**PROBLEM STATEMENT**
Count the lines in the data below that contain the string "width", treating uppercase and lowercase as different. Give only the number.

**PROVIDED ENTRIES**
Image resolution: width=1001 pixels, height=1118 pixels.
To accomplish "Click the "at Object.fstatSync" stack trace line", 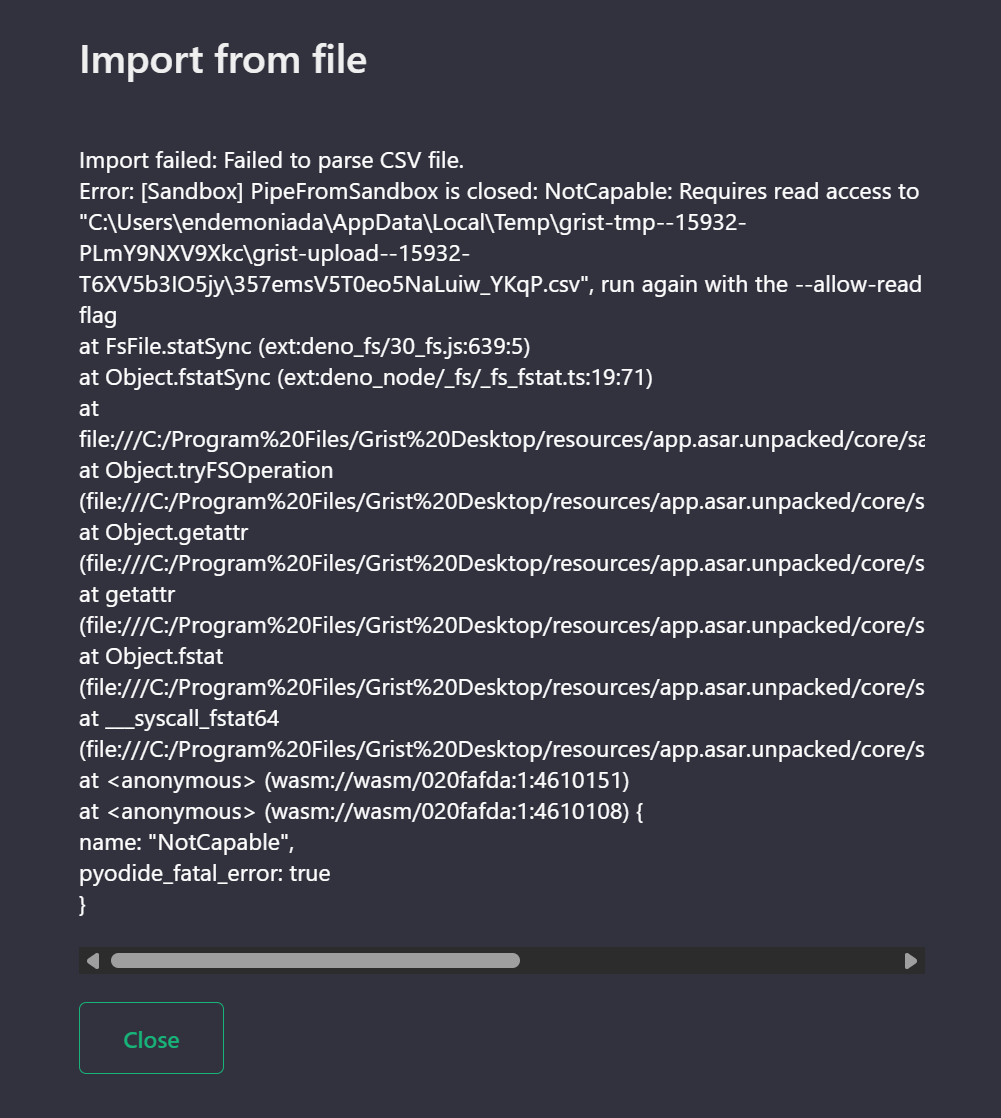I will point(366,377).
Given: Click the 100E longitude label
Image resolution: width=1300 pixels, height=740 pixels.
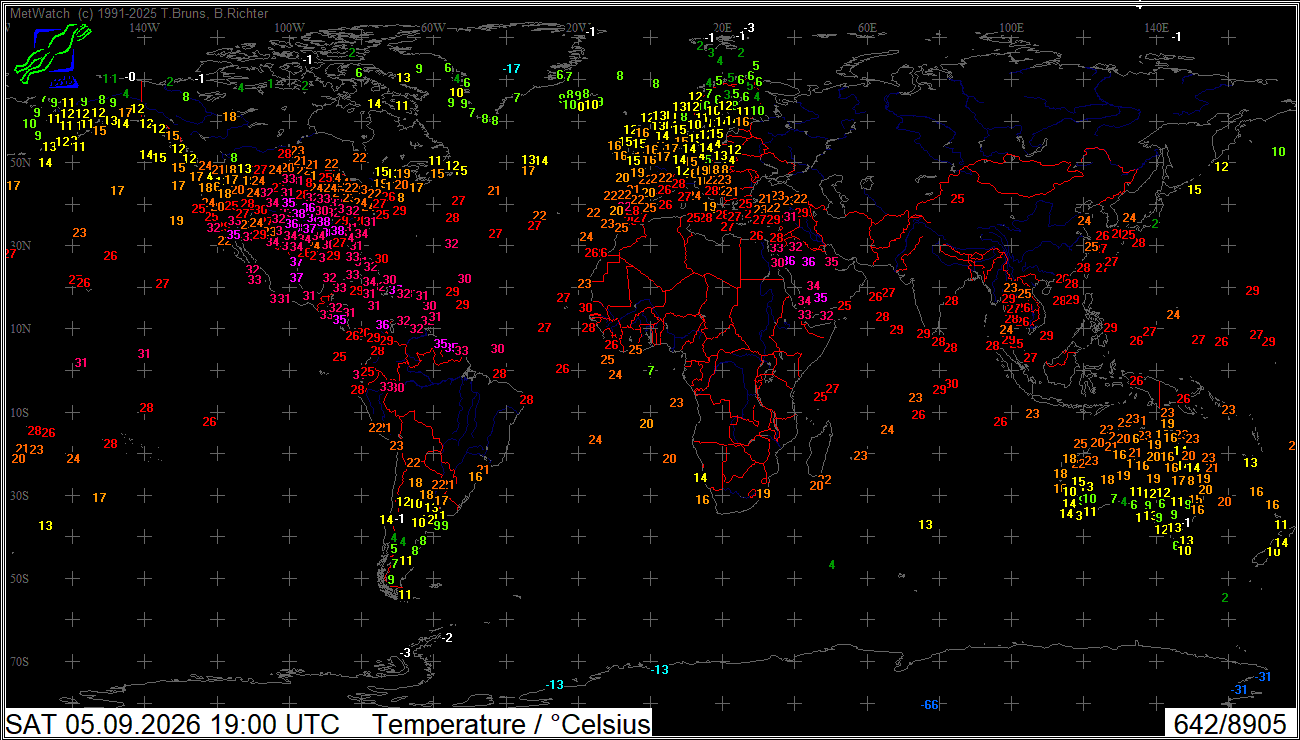Looking at the screenshot, I should [1011, 28].
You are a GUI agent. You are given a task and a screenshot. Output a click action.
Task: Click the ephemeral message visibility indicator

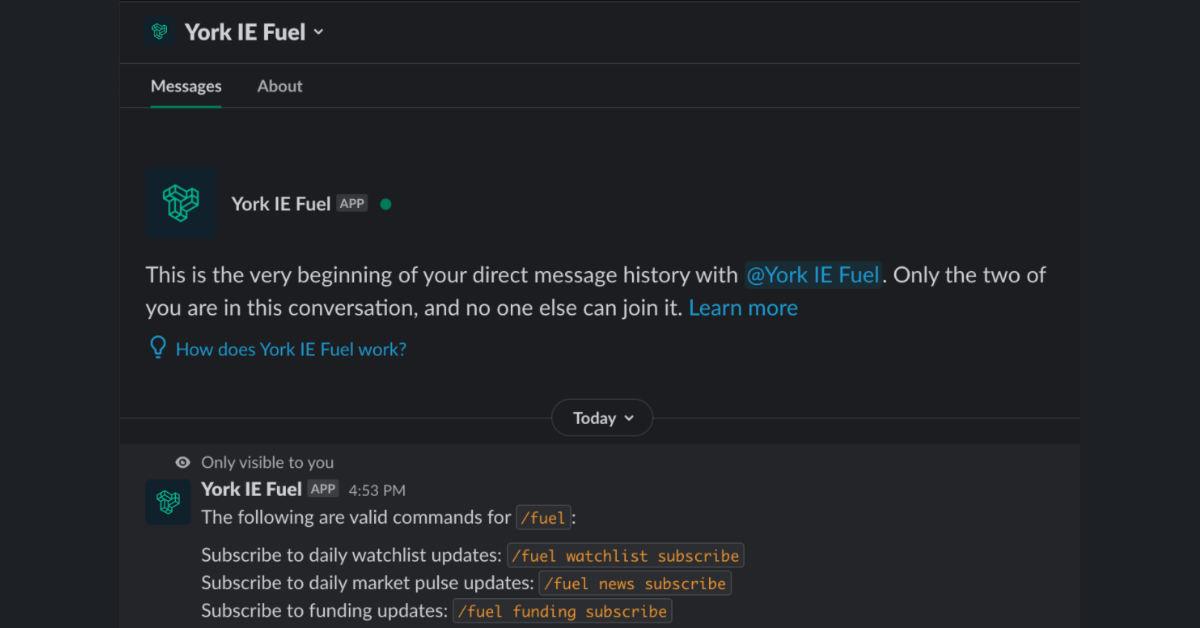tap(182, 462)
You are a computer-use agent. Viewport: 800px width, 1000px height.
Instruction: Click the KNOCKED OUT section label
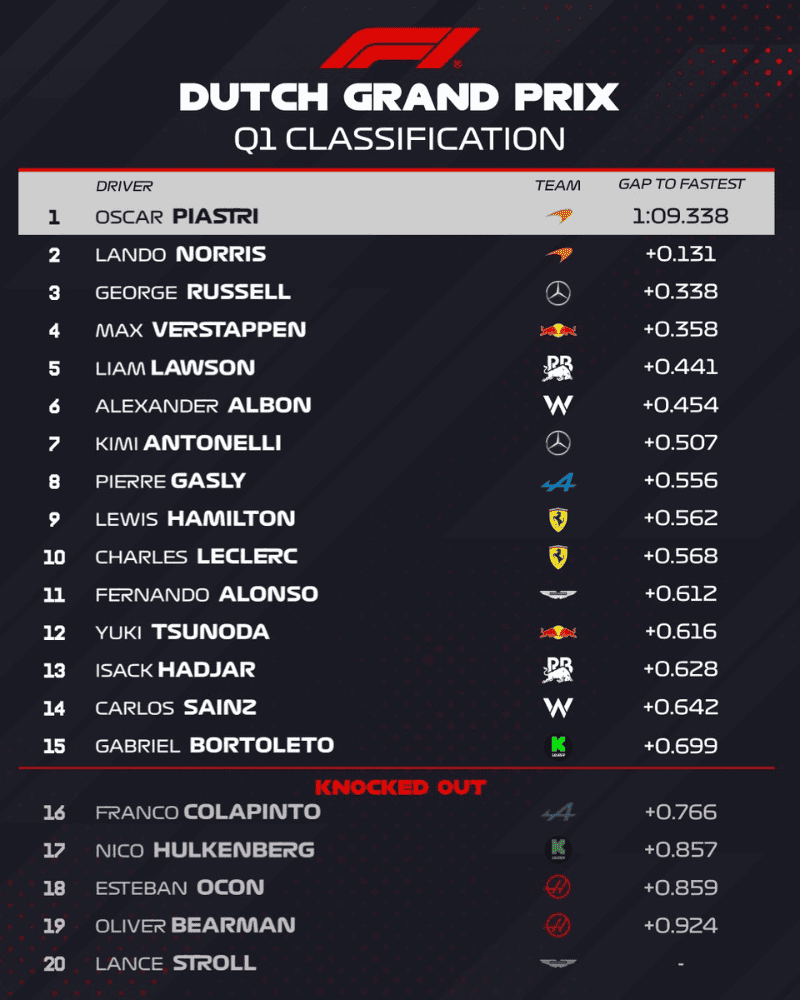400,787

**TASK OUTPUT**
3